L'évêque surtout et le chapitre défendaient leur prêtre. Ils soutenaient qu'il n'y avait rien en tout cela qu'une jalousie de confesseurs, la haine ordinaire des moines contre les prêtres séculiers.
Les Doctrinaires auraient voulu tout finir. Ils étaient désolés du bruit. Plusieurs en eurent tant de chagrin qu'ils étaient près de tout laisser et de quitter leur maison.
Les dames étaient indignées, surtout Mme Libertat, la dame du chef des royalistes, qui avait rendu Marseille au roi. Toutes pleuraient pour Gauffridi et disaient que le démon seul pouvait attaquer cet agneau de Dieu.

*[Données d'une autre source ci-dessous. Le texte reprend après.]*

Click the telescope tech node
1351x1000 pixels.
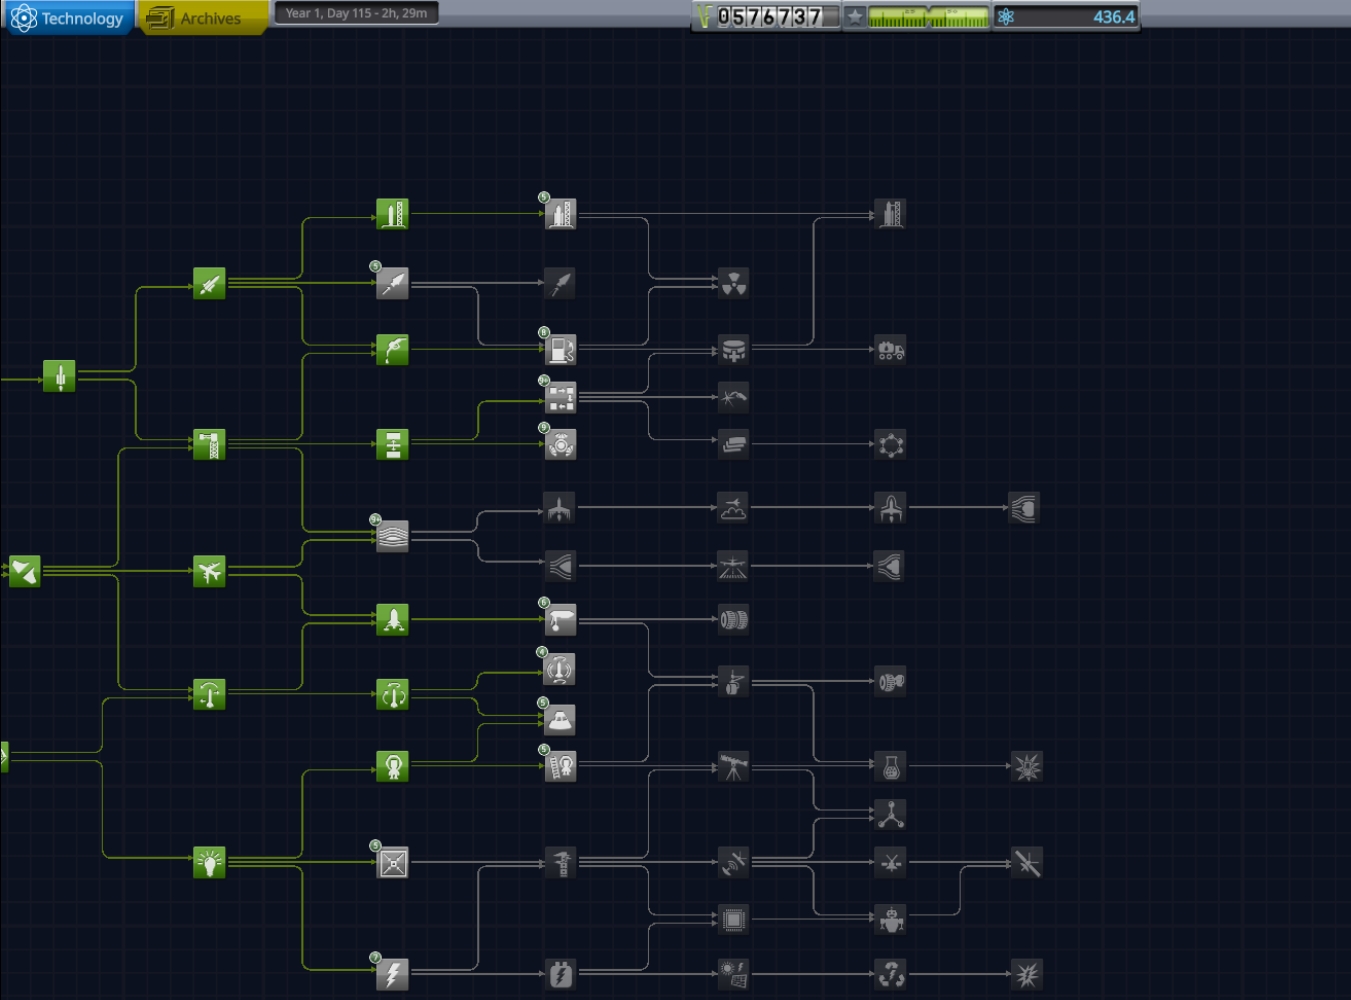pos(733,767)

Les Capucins, à qui Louise si impérieusement ordonnait de le prendre au corps, étaient (comme tous les ordres de Saint François) ennemis des Dominicains. Ils furent jaloux du relief que ceux-ci tiraient de leur possédée. La vie errante d'ailleurs qui mettait les Capucins en rapports continuels avec les femmes leur faisait souvent des affaires de mœurs. Ils n'aimaient pas qu'on se mît à regarder de si près la vie des ecclésiastiques. Ils prirent parti pour Gauffridi. Les possédés n'étaient pas chose si rare qu'on ne pût s'en procurer; ils en eurent un à point nommé. Son diable, sous l'influence du cordon de Saint-François, dit tout le contraire du diable de Saint-Dominique, il dit, et ils écrivirent en son nom: «Que Gauffridi n'était nullement magicien, qu'on ne pouvait l'arrêter.»
On ne s'attendait pas à cela, à la Sainte-Baume. Louise parut interdite. Elle trouva à dire seulement qu'apparemment les Capucins n'avaient pas fait jurer à leur diable de dire vrai. Pauvre réponse qui fut pourtant appuyée par la tremblante Madeleine.

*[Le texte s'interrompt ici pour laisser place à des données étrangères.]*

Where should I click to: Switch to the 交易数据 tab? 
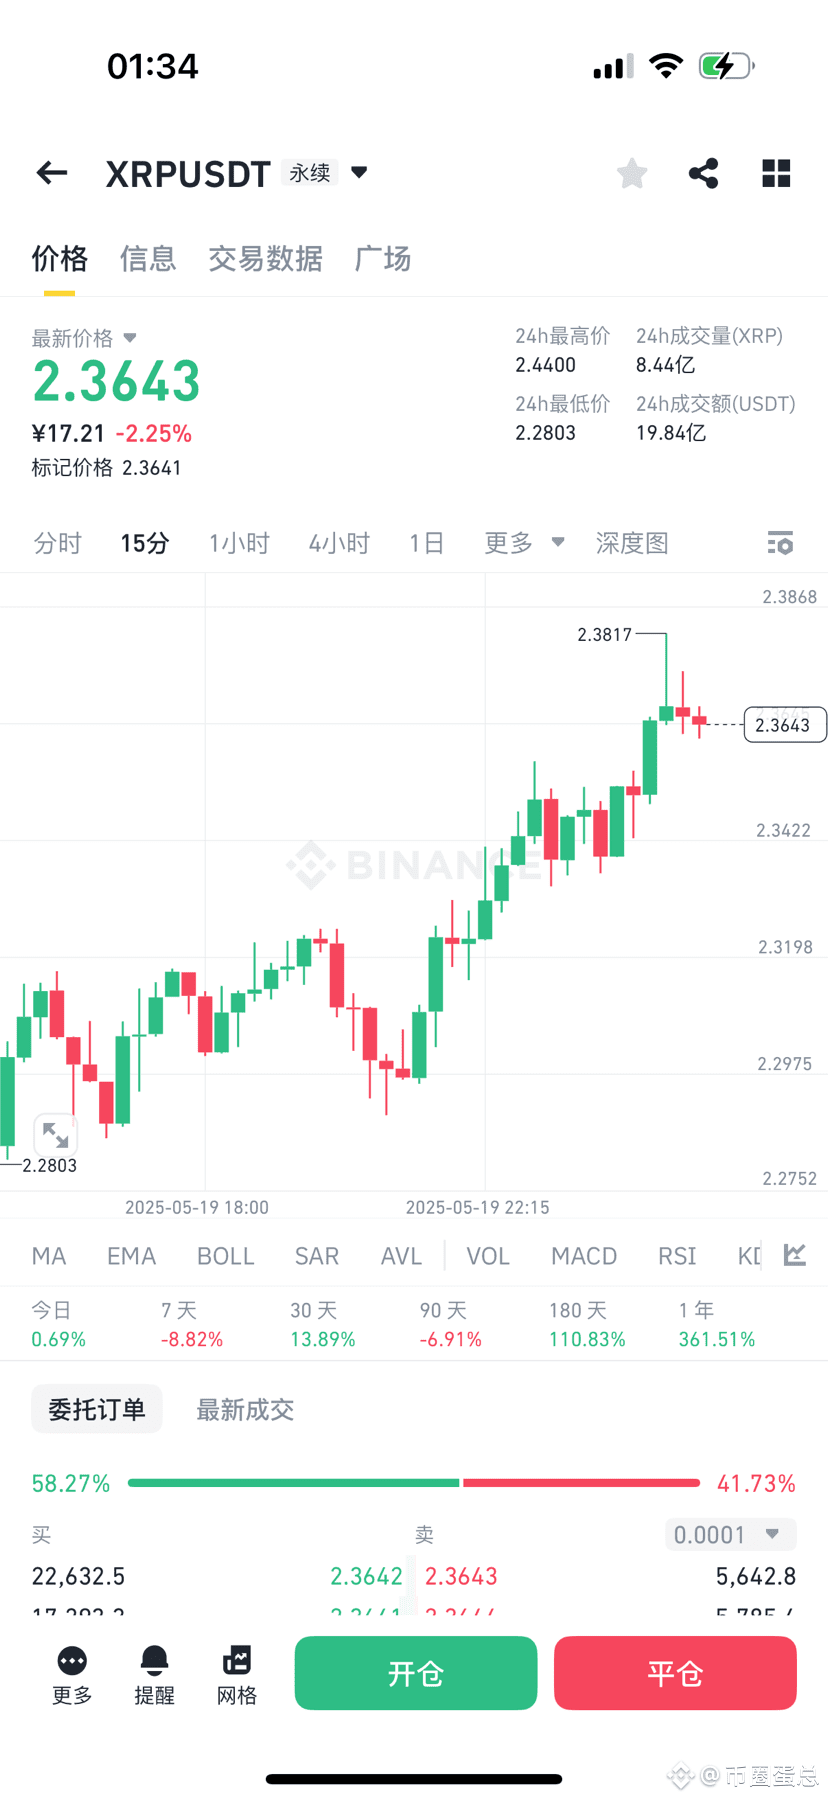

Celle-ci comme un chien battu et qui craint de l'être encore, était capable de tout, même de mordre et de déchirer. C'est par elle qu'en cette crise Louise horriblement mordit.
Elle-même dit seulement que l'évêque, sans le savoir, offensait Dieu. Elle cria «contre les sorciers de Marseille», sans nommer personne. Mais le mot cruel et fatal, elle le fit dire par Madeleine. Une femme qui depuis deux ans avait perdu son enfant fut désignée par celle-ci comme l'ayant étranglé. La femme, craignant les tortures, s'enfuit ou se tint cachée. Son mari, son père en larmes, vinrent à la Sainte-Baume, sans doute pour fléchir les inquisiteurs. Mais Madeleine n'eût jamais osé se dédire; elle répéta l'accusation.

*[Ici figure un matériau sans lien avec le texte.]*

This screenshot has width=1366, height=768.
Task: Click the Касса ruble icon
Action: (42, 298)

Qui était en sûreté? Personne. Du moment que le Diable était pris pour vengeur de Dieu, du moment qu'on écrivait sous sa dictée les noms de ceux qui pouvaient passer par les flammes, chacun eut de nuit et de jour le cauchemar affreux du bûcher.
Marseille, contre une telle audace de l'Inquisition papale, eût dû s'appuyer du Parlement d'Aix. Malheureusement elle savait qu'elle n'était pas aimée à Aix. Celle-ci, la petite ville officielle de magistrature et de noblesse, a toujours été jalouse de l'opulente splendeur de Marseille, cette reine du Midi. Ce fut tout au contraire l'adversaire de Marseille, l'inquisiteur papal, qui, pour prévenir l'appel de Gauffridi au Parlement, y eut recours le premier. C'était un corps très fanatique dont les grosses têtes étaient des nobles enrichis dans l'autre siècle au massacre des Vaudois. Comme juges laïques, d'ailleurs, ils furent ravis de voir un inquisiteur du pape créer un tel précédent, avouer que, dans l'affaire d'un prêtre, dans une affaire de sortilège, l'Inquisition ne pouvait procéder que pour l'instruction préparatoire. C'était comme une démission que donnaient les inquisiteurs de toutes leurs vieilles prétentions. Un côté flatteur aussi où mordirent ceux d'Aix, comme avaient fait ceux de Bordeaux, c'étaient qu'eux laïques, ils fussent érigés par l'Église elle-même en censeurs et réformateurs des mœurs ecclésiastiques.
Dans cette affaire, où tout devait être étrange et miraculeux, ce ne fut pas la moindre merveille de voir un démon si furieux devenir tout à coup flatteur pour le Parlement, politique et diplomate. Louise charma les gens du roi par un éloge du feu roi. Henri IV (qui l'aurait cru?) fut canonisé par le Diable. Un matin, sans à-propos, il éclata en éloges «de ce pieux et saint roi qui venait de monter au ciel».